Introduction to VSMlib

This is the tutorial for VSMlib. It describes:

  • What it is, and why we are developing it.
  • what you can do with vsmlib.
  • the roadmap of the project.

Both the library and the documentation are actively developed, check back for more! If you have questions, or would like to contribute, feel free to get in touch on github.

What is VSMlib?

VSMlib is an open-source Python library for working with vector space models (VSMs), including various word embeddings such as word2vec. VSMlib can load various popular formats of VSMs and retrieve nearest neighbors of a given vector.
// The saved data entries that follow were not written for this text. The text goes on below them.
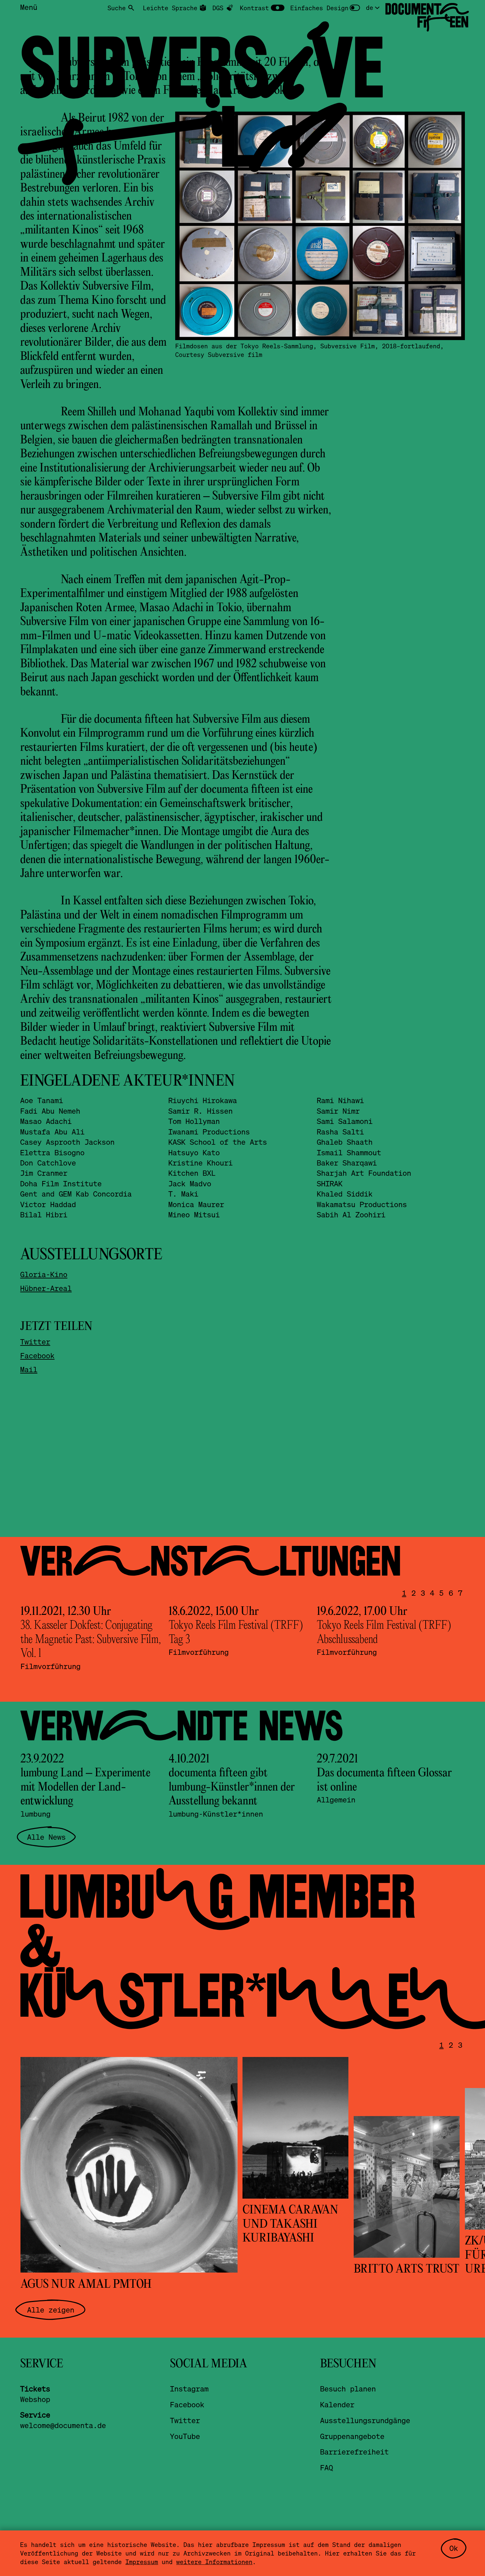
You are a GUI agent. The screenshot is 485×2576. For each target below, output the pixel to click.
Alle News (46, 1836)
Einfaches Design (319, 8)
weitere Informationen (214, 2561)
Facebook (37, 1355)
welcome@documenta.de (63, 2425)
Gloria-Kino (43, 1274)
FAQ (326, 2467)
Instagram (189, 2388)
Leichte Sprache (170, 8)
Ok (453, 2548)
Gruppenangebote (352, 2436)
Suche (117, 8)
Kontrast (254, 8)
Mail (28, 1369)
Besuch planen (348, 2388)
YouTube (185, 2436)
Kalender (337, 2404)
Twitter (35, 1341)
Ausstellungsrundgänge (365, 2420)
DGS (217, 8)
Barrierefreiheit (354, 2451)
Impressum (141, 2561)
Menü (28, 7)
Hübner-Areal (46, 1288)
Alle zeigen (50, 2309)
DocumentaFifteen (426, 15)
It includes a growing list of benchmarks with which VSMs are evaluated in most current research, and a few visualization tools. It also includes a growing list of modules for creating VSMs, both explicit and based on neural networks.

Why do you bother?

There are a few other libraries for working with VSMs, including gensim and spacy. VSMlib differs from them in that its primary goal is to facilitate pricipled, systematic research in providing a framework for reproducible experiments on VSMs.

From the academic perspective, this matters because this is the only way to understand more about what VSMs are and what kind of meaning representation they offer.

From the practical perspective, this matters because otherwise we can not tell which VSM would be the best to use for what task. Existing extrinsic evaluations of VSMs such as popular word similarity, relatedness, analogy and intrusion tasks have methodological problems and do not correlate well with performance on all extrinsic tasks. Therefore basically to pick the best representation for a task you have to try different kinds of VSMs until you find the best-performing one.

Furthermore, there is the important and unpleasant part of parameter tuning and optimizing for a particular task. Levy et al. (2015) showed that the choice of hyperparameters may make more of a difference than the choice of model itself. Even more frustratingly, when you have a relatively comprehensive task covering a wide range of linguistic relations, you may find that the parameters beneficial to a part of the task are detrimental for another part (Gladkova et al. 2016).

The neural parts of VSMlib is implemented in Chainer, a new deep learning framework that is friendly to high-performace multi-GPU environments. This should make VSMlib useful in both academic and industrial settings.